Ricopia fedelmente le righe dei record riportati sotto, da quella che contiene "1568x719 pixels. Task: Open" a quella che contiene "Action: click(128, 460)", entrambe incluse.

──────── Record del dataset

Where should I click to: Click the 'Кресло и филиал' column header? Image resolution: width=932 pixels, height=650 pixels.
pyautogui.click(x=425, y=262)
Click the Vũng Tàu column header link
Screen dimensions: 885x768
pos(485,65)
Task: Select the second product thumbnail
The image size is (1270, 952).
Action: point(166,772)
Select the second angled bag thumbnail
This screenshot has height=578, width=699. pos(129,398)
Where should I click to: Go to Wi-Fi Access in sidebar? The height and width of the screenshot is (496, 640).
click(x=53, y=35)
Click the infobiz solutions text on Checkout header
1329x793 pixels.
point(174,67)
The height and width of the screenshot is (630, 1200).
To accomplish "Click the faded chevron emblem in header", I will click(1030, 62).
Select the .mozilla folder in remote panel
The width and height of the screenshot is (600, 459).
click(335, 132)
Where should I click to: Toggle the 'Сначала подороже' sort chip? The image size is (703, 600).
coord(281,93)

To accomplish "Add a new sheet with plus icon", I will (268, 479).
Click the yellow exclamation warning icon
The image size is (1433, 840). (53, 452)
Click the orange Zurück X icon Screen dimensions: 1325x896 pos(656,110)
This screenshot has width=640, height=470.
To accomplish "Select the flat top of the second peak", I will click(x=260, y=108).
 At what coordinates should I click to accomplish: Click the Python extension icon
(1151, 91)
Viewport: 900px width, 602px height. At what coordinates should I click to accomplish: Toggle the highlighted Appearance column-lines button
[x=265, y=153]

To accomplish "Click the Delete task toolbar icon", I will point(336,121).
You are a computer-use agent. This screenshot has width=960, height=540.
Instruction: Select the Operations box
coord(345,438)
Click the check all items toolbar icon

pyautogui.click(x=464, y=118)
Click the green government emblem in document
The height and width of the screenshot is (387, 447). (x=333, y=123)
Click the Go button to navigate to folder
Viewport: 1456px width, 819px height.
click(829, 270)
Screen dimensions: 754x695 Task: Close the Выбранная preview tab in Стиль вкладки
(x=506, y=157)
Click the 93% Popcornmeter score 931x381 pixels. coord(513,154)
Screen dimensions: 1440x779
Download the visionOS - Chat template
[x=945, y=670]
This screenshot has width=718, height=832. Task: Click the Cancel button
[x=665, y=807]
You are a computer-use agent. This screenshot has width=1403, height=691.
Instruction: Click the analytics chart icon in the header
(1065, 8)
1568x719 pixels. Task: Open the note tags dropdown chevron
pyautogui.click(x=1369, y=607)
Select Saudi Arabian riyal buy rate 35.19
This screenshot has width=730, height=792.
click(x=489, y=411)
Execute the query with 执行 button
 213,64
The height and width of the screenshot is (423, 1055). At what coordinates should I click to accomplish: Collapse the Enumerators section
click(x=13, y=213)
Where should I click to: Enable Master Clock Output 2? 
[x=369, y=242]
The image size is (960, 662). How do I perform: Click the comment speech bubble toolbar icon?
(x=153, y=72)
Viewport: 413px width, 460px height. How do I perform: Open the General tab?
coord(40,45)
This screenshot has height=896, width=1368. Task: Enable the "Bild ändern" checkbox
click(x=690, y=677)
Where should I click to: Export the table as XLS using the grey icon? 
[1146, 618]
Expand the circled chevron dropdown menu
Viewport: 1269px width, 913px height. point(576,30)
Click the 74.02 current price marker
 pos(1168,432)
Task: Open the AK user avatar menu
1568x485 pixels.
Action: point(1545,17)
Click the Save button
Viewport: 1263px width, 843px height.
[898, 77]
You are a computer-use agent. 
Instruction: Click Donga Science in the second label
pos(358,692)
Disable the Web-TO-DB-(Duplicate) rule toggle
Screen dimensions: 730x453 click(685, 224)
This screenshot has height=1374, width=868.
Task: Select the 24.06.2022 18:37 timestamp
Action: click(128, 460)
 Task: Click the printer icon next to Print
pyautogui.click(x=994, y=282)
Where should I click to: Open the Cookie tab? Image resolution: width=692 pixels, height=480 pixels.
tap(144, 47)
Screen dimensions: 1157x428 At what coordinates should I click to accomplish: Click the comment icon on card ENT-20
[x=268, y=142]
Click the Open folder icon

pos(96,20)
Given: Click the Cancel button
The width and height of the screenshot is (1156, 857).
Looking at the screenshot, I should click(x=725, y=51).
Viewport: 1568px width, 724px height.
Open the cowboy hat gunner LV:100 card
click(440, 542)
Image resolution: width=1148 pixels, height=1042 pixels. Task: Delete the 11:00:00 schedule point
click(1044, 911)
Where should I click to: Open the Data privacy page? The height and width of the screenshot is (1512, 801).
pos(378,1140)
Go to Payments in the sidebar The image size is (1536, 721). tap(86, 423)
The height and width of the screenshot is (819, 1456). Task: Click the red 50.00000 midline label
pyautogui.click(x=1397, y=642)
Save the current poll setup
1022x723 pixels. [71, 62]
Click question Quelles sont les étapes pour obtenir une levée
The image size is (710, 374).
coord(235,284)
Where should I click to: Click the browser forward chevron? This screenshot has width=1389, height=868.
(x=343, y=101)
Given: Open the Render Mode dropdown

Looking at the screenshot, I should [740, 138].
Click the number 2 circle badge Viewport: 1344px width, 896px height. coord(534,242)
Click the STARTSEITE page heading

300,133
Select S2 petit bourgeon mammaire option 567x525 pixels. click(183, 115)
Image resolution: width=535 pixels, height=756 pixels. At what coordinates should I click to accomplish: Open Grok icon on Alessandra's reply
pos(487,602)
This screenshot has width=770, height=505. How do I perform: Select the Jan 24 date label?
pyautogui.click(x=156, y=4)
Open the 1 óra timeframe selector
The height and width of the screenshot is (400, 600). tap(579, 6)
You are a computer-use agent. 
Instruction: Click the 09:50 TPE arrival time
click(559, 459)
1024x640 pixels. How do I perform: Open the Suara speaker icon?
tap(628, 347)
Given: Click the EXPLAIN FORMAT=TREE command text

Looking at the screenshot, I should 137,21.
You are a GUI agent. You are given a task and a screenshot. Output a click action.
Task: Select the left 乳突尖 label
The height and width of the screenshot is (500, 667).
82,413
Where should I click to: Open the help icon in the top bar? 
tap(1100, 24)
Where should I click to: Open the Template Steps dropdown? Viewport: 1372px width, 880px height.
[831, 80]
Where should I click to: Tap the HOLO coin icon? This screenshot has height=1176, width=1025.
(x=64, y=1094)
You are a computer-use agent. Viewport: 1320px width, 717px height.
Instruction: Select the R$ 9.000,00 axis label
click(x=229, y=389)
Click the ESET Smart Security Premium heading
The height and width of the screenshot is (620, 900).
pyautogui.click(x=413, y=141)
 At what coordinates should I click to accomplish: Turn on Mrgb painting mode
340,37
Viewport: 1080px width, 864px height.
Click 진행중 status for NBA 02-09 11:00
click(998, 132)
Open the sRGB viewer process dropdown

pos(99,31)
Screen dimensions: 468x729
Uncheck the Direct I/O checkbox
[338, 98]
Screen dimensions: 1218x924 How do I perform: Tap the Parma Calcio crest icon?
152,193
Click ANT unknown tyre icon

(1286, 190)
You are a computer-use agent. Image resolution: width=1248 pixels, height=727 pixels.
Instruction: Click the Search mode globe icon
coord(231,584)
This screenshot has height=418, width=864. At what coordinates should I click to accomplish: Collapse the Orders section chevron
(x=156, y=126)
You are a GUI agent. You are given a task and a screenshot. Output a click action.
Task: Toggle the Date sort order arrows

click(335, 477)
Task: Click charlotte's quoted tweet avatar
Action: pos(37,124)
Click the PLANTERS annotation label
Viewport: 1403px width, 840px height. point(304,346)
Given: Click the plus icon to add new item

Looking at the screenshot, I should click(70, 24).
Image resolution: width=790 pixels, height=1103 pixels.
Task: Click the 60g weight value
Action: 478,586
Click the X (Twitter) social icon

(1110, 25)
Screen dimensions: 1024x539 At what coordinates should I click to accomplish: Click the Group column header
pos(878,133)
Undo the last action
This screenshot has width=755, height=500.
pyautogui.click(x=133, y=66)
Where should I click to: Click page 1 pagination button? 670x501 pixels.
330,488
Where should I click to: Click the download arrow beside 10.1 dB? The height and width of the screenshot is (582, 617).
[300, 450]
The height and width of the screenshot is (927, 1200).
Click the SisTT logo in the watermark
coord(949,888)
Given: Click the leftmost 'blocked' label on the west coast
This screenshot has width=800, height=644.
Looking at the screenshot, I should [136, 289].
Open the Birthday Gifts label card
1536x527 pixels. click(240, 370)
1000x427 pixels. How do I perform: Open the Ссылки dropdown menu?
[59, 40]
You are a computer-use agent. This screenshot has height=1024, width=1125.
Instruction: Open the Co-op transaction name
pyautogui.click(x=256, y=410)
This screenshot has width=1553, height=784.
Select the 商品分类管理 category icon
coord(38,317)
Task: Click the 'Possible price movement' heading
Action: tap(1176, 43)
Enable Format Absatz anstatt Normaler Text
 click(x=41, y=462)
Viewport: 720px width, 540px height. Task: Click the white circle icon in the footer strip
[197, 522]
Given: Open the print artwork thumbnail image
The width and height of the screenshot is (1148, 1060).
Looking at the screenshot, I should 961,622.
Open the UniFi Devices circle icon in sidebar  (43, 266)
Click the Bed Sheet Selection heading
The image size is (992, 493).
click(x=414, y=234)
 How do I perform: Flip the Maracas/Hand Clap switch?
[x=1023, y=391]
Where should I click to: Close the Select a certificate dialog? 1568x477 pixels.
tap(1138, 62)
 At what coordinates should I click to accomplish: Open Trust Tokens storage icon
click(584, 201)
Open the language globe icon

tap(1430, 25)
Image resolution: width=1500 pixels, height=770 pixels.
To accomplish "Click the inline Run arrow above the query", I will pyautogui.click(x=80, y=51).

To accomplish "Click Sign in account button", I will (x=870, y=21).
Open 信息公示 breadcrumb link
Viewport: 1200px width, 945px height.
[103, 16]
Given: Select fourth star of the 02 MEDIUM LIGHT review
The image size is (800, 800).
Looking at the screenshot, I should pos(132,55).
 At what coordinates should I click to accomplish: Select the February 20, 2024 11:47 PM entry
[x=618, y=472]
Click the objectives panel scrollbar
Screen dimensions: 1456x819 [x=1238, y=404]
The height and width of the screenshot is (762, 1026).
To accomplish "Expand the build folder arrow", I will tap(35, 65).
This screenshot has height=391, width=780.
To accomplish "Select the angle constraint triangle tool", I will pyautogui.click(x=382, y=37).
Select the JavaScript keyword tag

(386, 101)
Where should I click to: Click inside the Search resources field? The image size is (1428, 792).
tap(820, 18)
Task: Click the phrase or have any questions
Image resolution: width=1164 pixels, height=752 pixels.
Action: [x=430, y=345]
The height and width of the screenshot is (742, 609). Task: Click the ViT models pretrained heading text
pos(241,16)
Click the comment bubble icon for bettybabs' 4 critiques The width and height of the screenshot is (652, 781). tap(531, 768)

────────────────

▶ Soluzione:
1568x719 pixels. Task: Open the note tags dropdown chevron
pyautogui.click(x=1369, y=607)
Select Saudi Arabian riyal buy rate 35.19
This screenshot has width=730, height=792.
click(x=489, y=411)
Execute the query with 执行 button
 213,64
The height and width of the screenshot is (423, 1055). At what coordinates should I click to accomplish: Collapse the Enumerators section
click(x=13, y=213)
Where should I click to: Enable Master Clock Output 2? 
[x=369, y=242]
The image size is (960, 662). How do I perform: Click the comment speech bubble toolbar icon?
(x=153, y=72)
Viewport: 413px width, 460px height. How do I perform: Open the General tab?
coord(40,45)
This screenshot has height=896, width=1368. Task: Enable the "Bild ändern" checkbox
click(x=690, y=677)
Where should I click to: Export the table as XLS using the grey icon? 
[1146, 618]
Expand the circled chevron dropdown menu
Viewport: 1269px width, 913px height. point(576,30)
Click the 74.02 current price marker
 pos(1168,432)
Task: Open the AK user avatar menu
1568x485 pixels.
Action: point(1545,17)
Click the Save button
Viewport: 1263px width, 843px height.
[898, 77]
You are a computer-use agent. 
Instruction: Click Donga Science in the second label
pos(358,692)
Disable the Web-TO-DB-(Duplicate) rule toggle
Screen dimensions: 730x453 click(685, 224)
This screenshot has height=1374, width=868.
Task: Select the 24.06.2022 18:37 timestamp
Action: click(128, 460)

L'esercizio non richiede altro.